Extracted, voyage au centre de la mémoire

Extracted, États-Unis, 2012

Tom Jacobs est un scientifique qui a mis au point une machine capable de visualiser et d’interagir psychiquement avec les souvenirs d’une autre personne. Il est toutefois en manque de reconnaissance et un de ses collègues, chargé de trouver des clients intéressés par son invention, ne lui propose qu’une piste. Le service gérant les prisons américaines souhaite qu’un cobaye teste la viabilité de la machine. Un drogué, accusé d’avoir tué sa petite amie, mais qui nie le crime, prétendant ne se souvenir de rien, s’est porté volontaire pour expérimenter l’engin. Tom est initialement réticent, car il y voit une tentative de l’administration pénitentiaire de s’approprier son invention à des fins qu’il considère immorales. En effet, il suspecte les autorités de vouloir utiliser sa création systématiquement pour prouver les crimes et modifier la manière dont la justice est rendue. Il avait une vision plus idéaliste de la portée de ses recherches, pensant que sa machine permettrait de guérir les problèmes psychologiques des individus en leur permettant d’accéder à leurs souvenirs enfouis. Il finit toutefois par accepter le marché, car sa femme attend un enfant et il est à court d’argent.

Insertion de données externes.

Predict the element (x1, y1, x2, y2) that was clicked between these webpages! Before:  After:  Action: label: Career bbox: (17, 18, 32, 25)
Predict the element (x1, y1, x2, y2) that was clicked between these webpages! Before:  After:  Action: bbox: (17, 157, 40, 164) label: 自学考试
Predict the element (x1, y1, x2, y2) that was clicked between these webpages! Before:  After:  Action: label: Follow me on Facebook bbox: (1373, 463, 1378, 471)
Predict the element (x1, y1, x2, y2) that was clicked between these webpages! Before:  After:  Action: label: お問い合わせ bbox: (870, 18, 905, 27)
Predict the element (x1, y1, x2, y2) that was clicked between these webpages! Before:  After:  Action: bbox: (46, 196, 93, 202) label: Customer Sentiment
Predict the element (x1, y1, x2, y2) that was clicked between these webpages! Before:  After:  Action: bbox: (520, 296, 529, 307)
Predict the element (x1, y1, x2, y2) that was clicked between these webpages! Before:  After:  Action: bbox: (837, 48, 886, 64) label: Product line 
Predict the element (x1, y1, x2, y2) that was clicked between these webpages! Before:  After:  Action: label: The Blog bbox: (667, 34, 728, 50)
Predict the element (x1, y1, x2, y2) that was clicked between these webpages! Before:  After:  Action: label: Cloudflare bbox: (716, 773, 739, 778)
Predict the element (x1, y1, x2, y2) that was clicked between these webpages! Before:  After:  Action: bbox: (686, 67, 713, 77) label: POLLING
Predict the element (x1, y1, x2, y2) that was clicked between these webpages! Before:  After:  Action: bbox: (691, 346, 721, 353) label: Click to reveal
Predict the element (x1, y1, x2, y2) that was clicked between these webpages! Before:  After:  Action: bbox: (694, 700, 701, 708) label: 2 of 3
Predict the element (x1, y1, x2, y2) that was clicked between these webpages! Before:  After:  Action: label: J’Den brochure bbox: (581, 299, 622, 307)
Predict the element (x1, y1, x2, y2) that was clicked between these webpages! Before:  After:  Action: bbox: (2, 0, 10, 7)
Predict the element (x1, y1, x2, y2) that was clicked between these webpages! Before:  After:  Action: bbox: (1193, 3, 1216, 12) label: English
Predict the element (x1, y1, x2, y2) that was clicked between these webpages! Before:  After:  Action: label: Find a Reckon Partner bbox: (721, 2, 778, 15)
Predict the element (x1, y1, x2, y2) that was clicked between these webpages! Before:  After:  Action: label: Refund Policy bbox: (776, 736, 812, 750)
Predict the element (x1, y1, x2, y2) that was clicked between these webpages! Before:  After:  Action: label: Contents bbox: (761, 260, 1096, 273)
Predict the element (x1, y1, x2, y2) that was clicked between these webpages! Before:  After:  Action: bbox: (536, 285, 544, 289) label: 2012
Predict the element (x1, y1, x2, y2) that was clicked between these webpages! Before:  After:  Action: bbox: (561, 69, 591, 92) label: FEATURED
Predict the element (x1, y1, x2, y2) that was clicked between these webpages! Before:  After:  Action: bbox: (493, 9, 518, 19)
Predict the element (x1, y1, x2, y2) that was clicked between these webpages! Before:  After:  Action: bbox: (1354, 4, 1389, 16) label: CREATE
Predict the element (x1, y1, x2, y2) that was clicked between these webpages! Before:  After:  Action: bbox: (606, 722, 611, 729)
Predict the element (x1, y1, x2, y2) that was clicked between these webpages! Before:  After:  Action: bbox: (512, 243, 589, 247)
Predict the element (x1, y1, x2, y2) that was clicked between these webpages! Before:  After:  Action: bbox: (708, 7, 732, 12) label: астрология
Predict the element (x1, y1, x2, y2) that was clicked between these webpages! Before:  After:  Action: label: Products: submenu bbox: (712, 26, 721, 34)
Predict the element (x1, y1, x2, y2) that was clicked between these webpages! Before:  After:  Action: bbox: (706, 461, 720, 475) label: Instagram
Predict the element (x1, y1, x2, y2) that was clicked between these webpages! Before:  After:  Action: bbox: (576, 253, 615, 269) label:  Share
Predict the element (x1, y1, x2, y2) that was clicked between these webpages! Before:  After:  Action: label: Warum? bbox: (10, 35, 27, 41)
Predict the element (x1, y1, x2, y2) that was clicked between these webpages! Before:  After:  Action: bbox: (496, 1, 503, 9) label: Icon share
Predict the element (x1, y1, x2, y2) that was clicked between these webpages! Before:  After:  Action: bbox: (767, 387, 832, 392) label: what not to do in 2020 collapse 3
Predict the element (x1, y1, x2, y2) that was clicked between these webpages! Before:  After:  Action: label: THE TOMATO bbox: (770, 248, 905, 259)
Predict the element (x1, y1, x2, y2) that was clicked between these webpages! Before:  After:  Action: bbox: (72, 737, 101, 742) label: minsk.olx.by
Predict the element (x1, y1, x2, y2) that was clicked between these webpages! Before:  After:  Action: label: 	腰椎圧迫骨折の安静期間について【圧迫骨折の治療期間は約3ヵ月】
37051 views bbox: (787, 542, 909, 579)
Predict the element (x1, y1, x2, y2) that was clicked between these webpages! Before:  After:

Pour réaliser l’expérience, un casque est posé sur le crâne du prisonnier et un autre sur la tête de Tom. De cette manière, il peut accéder à tous ses souvenirs, simplement en mentionnant des mots-clés, qui guident l’intelligence artificielle dans le cerveau du cobaye. Les souvenirs demandés sont visualisés, et l’expérience semble être un succès. Toutefois, un bug intervient et Tom ne parvient pas à revenir de l’esprit d’Anthony Wills. Il tombe dans un profond coma, et pendant plus de quatre ans, personne ne trouve la solution pour le faire revenir. L’esprit de Tom continue à vivre dans l’esprit d’Anthony, où il passe son temps à contempler ses souvenirs immédiats ou plus ou moins anciens. Son corps est inanimé, couché dans un lit d’hôpital. Mais un jour, alors qu’il observait une scène de l’enfance d’Anthony, ce dernier passe devant lui et le fixe du regard. Cette anomalie le trouble, dans la mesure où elle suggère qu’Anthony est conscient de sa présence dans son esprit. Il en déduit que la communication a été possible, car il se trouvait dans son souvenir au moment où Anthony se le remémorait. C’est ainsi qu’il trouve la possibilité de communiquer avec son hôte. Il lui demande de contacter sa femme pour lui transmettre les informations qui permettront d’extraire une puce qui s’est perdue dans le corps d’Anthony lors de l’expérience et qui abritait l’esprit de Tom. Malgré la tentative d’évasion d’Anthony au moment du transfert, dans le but de prouver son innocence et de trouver le véritable assassin de sa petite amie, Tom parvient à retrouver son corps. Anthony est tué par balle. Finalement, la technologie de visualisation des souvenirs est optimisée par les autorités et utilisée systématiquement dans les procédures judiciaires américaines.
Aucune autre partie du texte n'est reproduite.